**RECORDS PROVIDED**
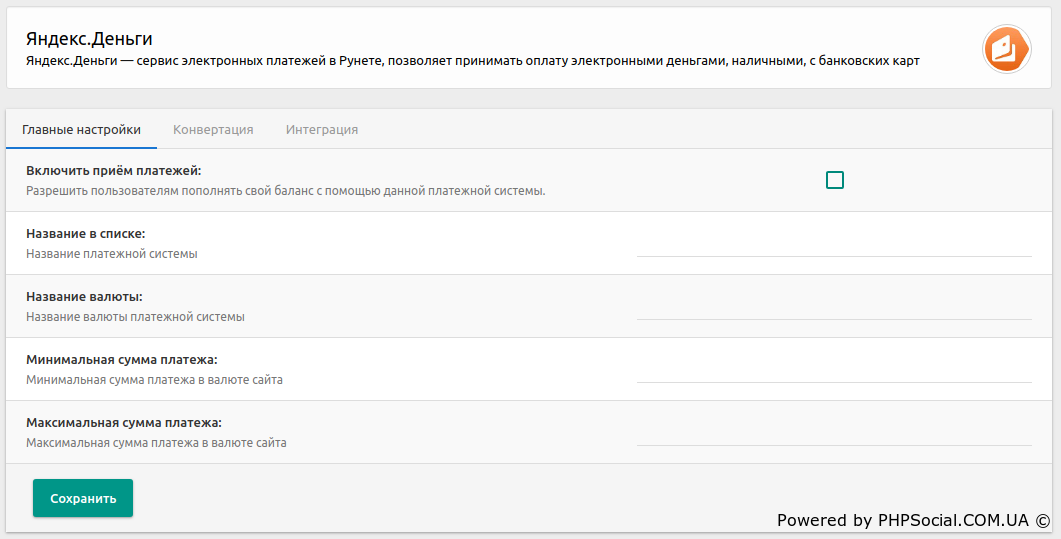The image size is (1061, 539).
Task: Click the bold Минимальная сумма платежа label
Action: pos(122,360)
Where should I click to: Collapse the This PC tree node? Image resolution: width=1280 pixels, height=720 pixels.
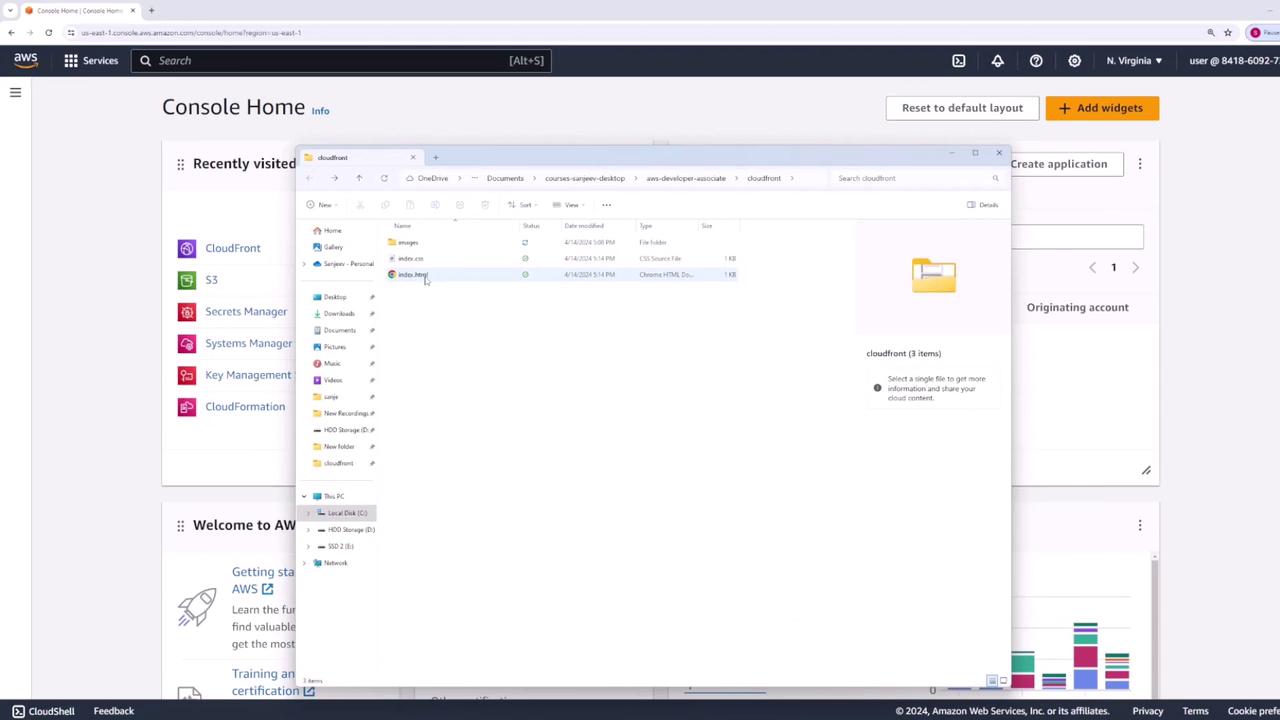(x=304, y=496)
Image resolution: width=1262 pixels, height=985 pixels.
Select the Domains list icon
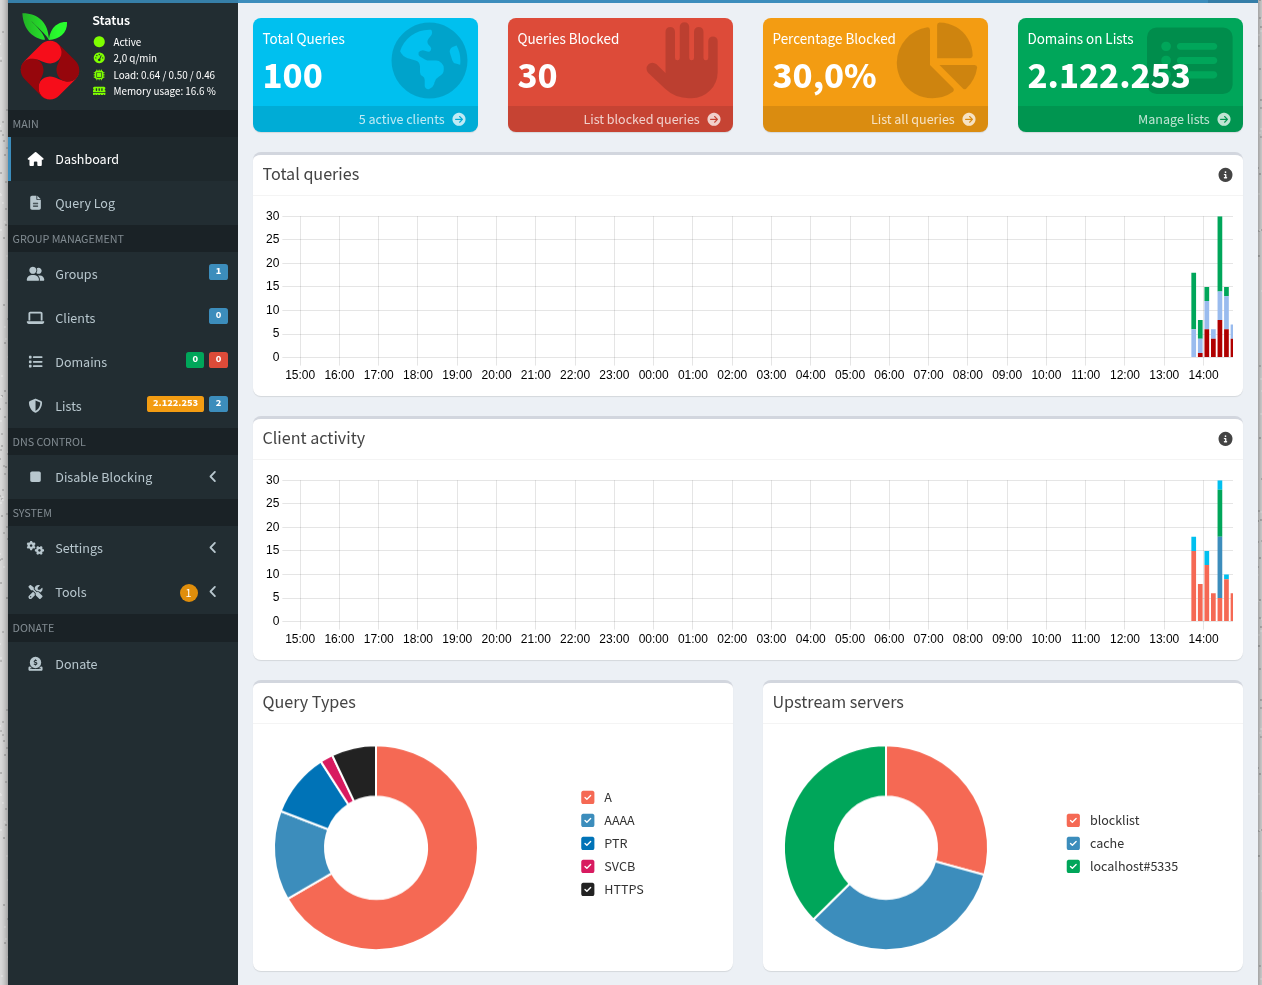pos(35,361)
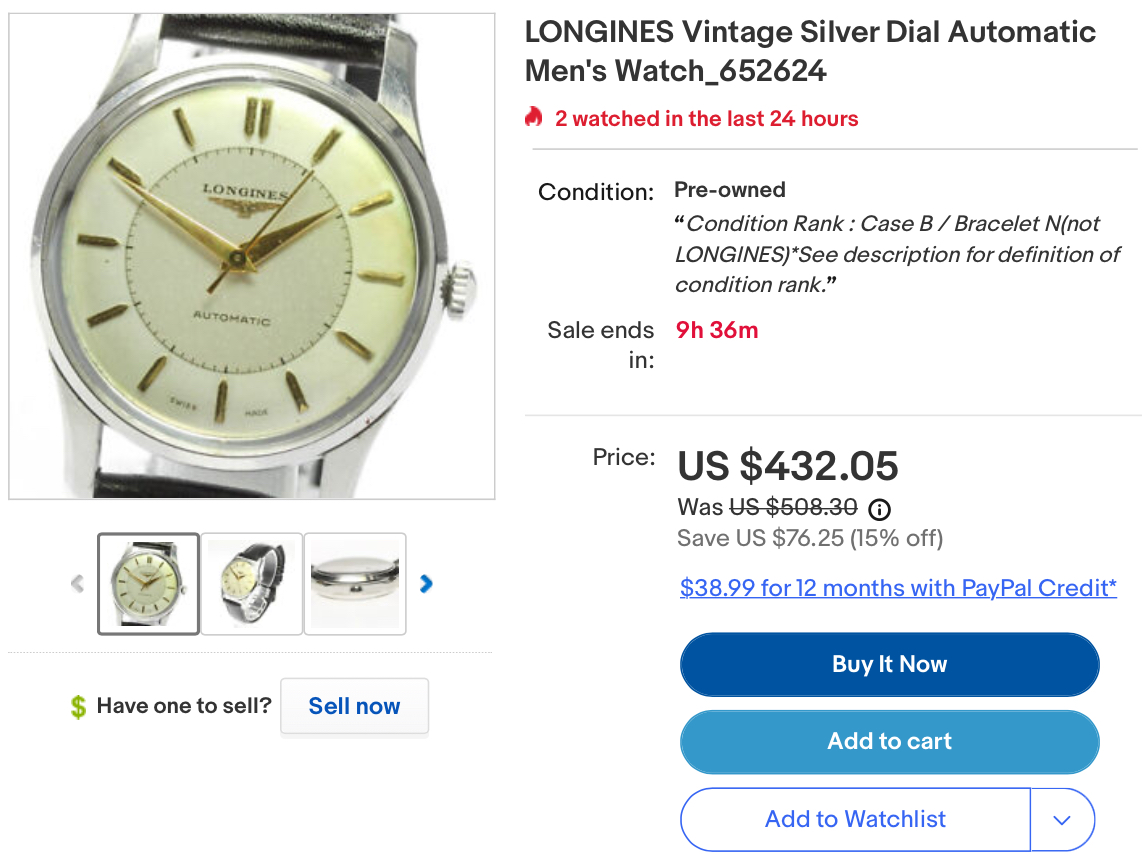Expand the Add to Watchlist dropdown arrow
The width and height of the screenshot is (1142, 857).
(x=1062, y=820)
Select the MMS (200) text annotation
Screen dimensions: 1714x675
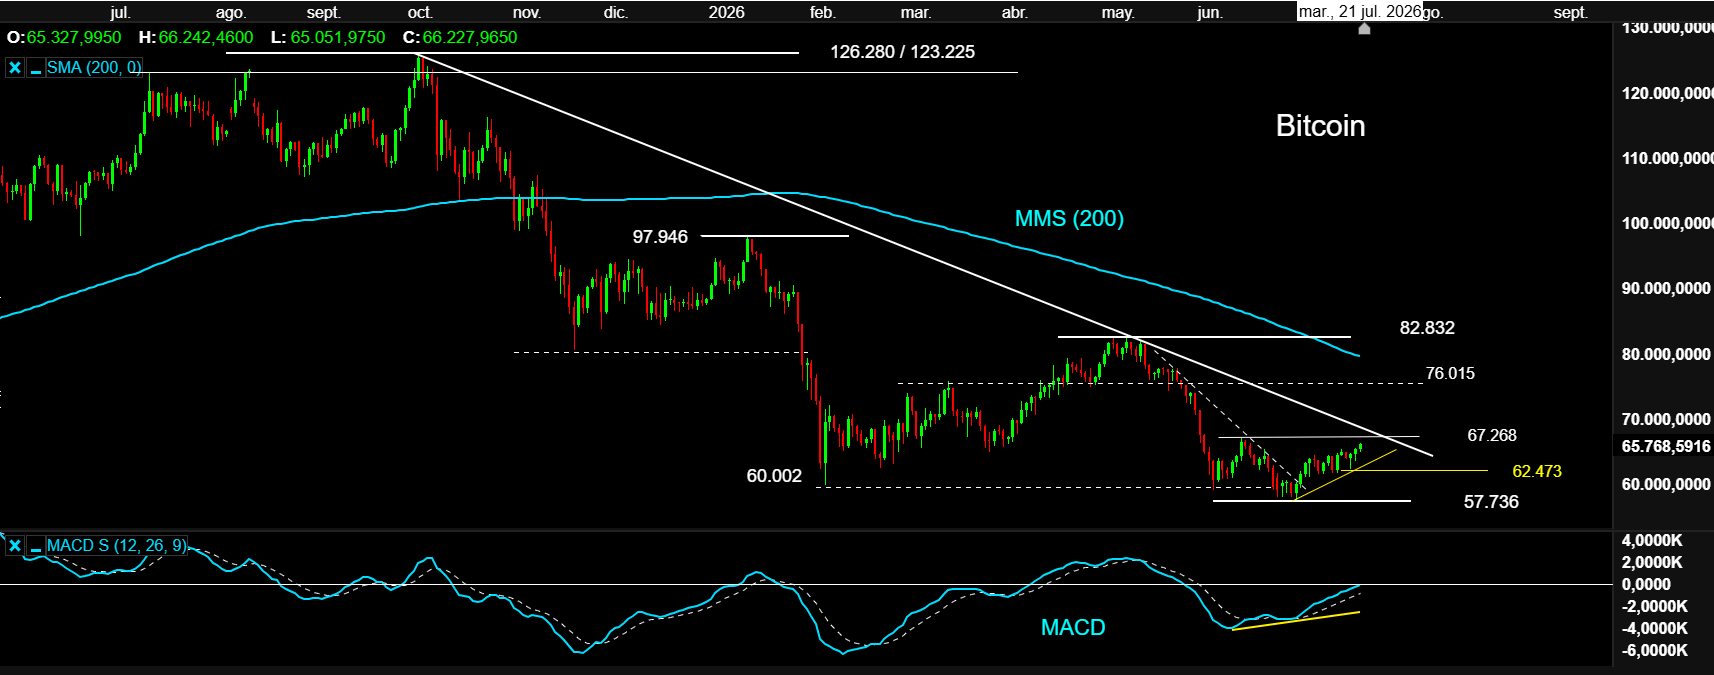[1069, 218]
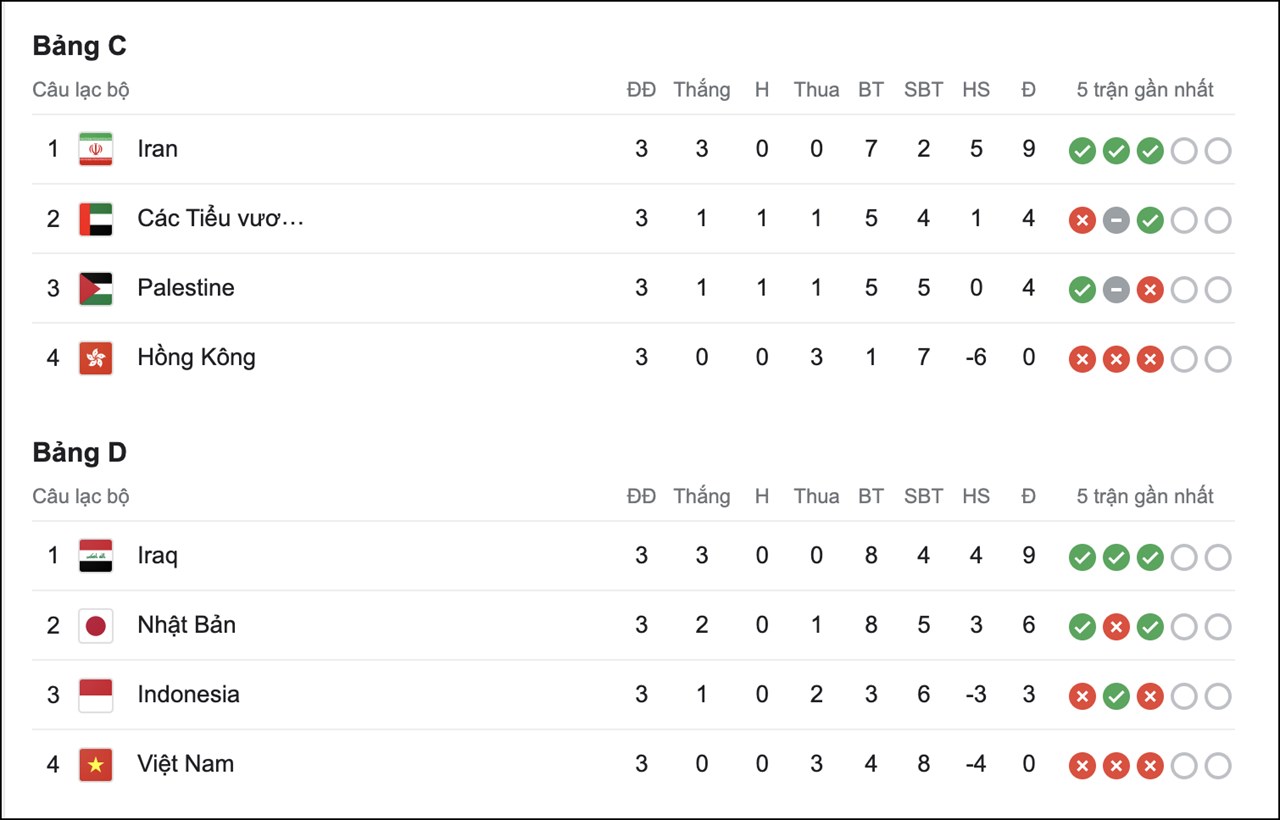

**WHAT THE TASK ASKS**
What is needed is an exact repeat of only the lines from the one containing "Select the MMS (200) text annotation" through the last line of the listing above, both ends included, without the pictures.

**RESPONSE FOR THIS EXERCISE**
Select the MMS (200) text annotation
Screen dimensions: 1714x675
[1069, 218]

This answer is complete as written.